That statement needs to stand alone. As my husband kept saying, “a few years ago you would NEVER have done this”. He was right. This achievement was definitely the proof of how far I’ve come. Mentally, physically, emotionally I could not have done this just a couple years ago. Maybe not even last year.
This year? I did it. Yes, it was a struggle. But it was far more of a mental struggle than a physical one. I never felt like my body couldn’t do it. (although there were a few spots of “dammit I’m too short for this!”)

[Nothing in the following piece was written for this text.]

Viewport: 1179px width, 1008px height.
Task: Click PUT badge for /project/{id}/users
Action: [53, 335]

Friday night the three of us (plus Spenser) drove up to our friends Kathy and Jamie’s house. We stayed the night there then headed to my parents house in the morning. We left Girlie and Kathy and Jamie’s youngest kiddo (and the pup) with my parents for the weekend since this trip was too much for the littler ones. Then we headed north toward Baxter State Park to meet up with the rest of the crew.

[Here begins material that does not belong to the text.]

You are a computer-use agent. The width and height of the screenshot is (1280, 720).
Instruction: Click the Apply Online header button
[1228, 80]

When we got to the park we set up camp and went for a short hike to a nearby waterfall. We enjoyed some fabulous Dutch oven lasagna and chocolate peanut butter no-bakes (yay Kathy) and turned in early to be ready for our big adventure.
Sunday morning we had a quick breakfast (thanks Beth for bagels and eggs), checked our packs, and hit the trail.
Our plan was to climb up Abol Trail then take the Knife’s Edge to the summit. From the summit we would take Saddle Trail down to Chimney Pond then Chimney Pond Trail the rest of the way down. I think. Feel free to correct me guys!
Abol started out fine. The day was bright and sunny and the trail was steep but clear. Then it got real. Scrambling up boulders and over ledges. Did I mention that I’ve got this silly fear of heights? Abol was intense. Then it started to rain. Scrambling over wet, slippery boulders with long drops below. Egads. I was really struggling at one point, then I realized that I had two options. I could either freeze up and start crying and be stuck in that spot ’til they had to call rangers for help or haul ass up that mountain. There was no middle option. So I glued myself to Beth’s shadow (that woman is half mountain goat-she totally led me up that trail!) and hauled ass.
Getting to the Tabletop was such an accomplishment! We rested for a bit and regrouped before having a serious discussion and making a decision. Due to the thick fog and heavy rain and the fact that we had minors with us we all agreed to skip the summit. It just wouldn’t have been safe or responsible to go for it. Especially not the Knife’s Edge. So we worked our way around and down.
Partway down Saddle our group split up into thirds, with Handsome Husband, 2 of the teenage boys, and myself in the lead group. We kept a pretty serious pace down to Chimney Pond. At several points we “boot scooted” down wet boulders rather than try to stay on foot. This trail was a lot less steep/scary but a lot more technical as far as footing and I was really able to keep my mind in a good place.
Once at Chimney Pond we sat back, covered ourselves in another coat of DEET, and ate lunch. At this point I also had to acknowledge a big mistake I’d made: I didn’t bring enough water. I had brought a 50oz camelbak and a 25oz bottle and I was down to just under half the bottle. With a couple more hours to go. Yikes! Fortunately Ray had brought a filtration system and was able to refill my camelbak from the pond. (Thanks Ray!)
At this point 2/3 of our group had arrived, including all of the teens. We agreed that the adults who were cooking dinner would head back with the teens and get dinner started while HH and I waited for our final third.
Before too long the last group caught up and we headed down the Chimney Pond trail. This is seriously The. Longest. Three. Miles. Ever. I have run a 10k in far less time than it took us to get down the rest of this mountain. The good news is, the trail was pretty stable and flat (for Katahdin), far fewer boulders and steep declines than the other trails we had been on. But there were still enough challenges to make for slow going.
When we finally reached the ranger station we were all exhausted but proud of our accomplishments. We hopped in the truck and headed back to our campsite. Where we got sit by the fire with a beer and eat the Most Delicious Jambalaya. (Thanks Pam!) We shared our stories about the mountain, highs and lows. I’m pretty sure that each one of us faced a special personal challenge on that mountain and that each of us kicked that challenge firmly in the ass.
I am so thankful to have been included in this challenge by this group of inspiring people. I learned something valuable from each and every of them as well as the lessons learned about myself on the mountain. I am thankful for my husband and his support on this journey, both up the mountain and the changes I’ve made over the past few years.
Have you ever climbed Mt. Katahdin or any other mountains?
Have you climbed any personal mountains lately? Accomplishments you’ve worked hard for, know you couldn’t have managed in the past?
PS- On re-reading this I feel like I owe a shout out to Heather @ Evolution Fitness. My body never let me down on this adventure. I was strong enough physically to do everything I needed to. Thanks for teaching me how to get that way.